__Problem details__
Locate, in the data below, the line that contains "Manisnya Budidaya Pisang Raja (1030, 916)" and the line that contains "Ratusan Warga Kaliabu"; reproduce exactly those two lines and every line between them, nothing more.

__The data__
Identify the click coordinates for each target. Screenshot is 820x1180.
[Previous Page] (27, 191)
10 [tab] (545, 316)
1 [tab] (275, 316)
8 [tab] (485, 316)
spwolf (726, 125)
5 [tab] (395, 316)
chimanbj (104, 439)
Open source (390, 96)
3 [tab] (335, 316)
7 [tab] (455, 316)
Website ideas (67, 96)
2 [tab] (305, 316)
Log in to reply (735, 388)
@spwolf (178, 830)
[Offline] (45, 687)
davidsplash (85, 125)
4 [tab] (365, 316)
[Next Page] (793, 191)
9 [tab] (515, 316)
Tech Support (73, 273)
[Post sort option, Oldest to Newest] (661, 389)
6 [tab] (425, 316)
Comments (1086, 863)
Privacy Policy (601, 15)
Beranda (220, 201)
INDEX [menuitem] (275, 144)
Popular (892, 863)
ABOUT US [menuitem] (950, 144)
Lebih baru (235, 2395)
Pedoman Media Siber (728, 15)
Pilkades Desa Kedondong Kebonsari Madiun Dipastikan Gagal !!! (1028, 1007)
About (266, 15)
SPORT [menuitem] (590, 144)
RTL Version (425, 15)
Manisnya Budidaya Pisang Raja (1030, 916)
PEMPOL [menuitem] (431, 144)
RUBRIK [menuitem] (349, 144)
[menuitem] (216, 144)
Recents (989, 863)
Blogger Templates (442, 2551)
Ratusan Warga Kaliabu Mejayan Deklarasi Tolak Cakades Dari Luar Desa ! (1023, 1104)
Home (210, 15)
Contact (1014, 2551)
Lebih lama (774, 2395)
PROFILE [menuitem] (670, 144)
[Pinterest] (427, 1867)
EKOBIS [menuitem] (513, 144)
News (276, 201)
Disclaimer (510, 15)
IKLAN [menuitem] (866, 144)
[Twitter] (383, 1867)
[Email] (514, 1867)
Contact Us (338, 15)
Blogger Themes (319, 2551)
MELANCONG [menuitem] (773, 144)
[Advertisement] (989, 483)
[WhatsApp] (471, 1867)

__Answer to this problem__
Manisnya Budidaya Pisang Raja (1030, 916)
PEMPOL [menuitem] (431, 144)
RUBRIK [menuitem] (349, 144)
[menuitem] (216, 144)
Recents (989, 863)
Blogger Templates (442, 2551)
Ratusan Warga Kaliabu Mejayan Deklarasi Tolak Cakades Dari Luar Desa ! (1023, 1104)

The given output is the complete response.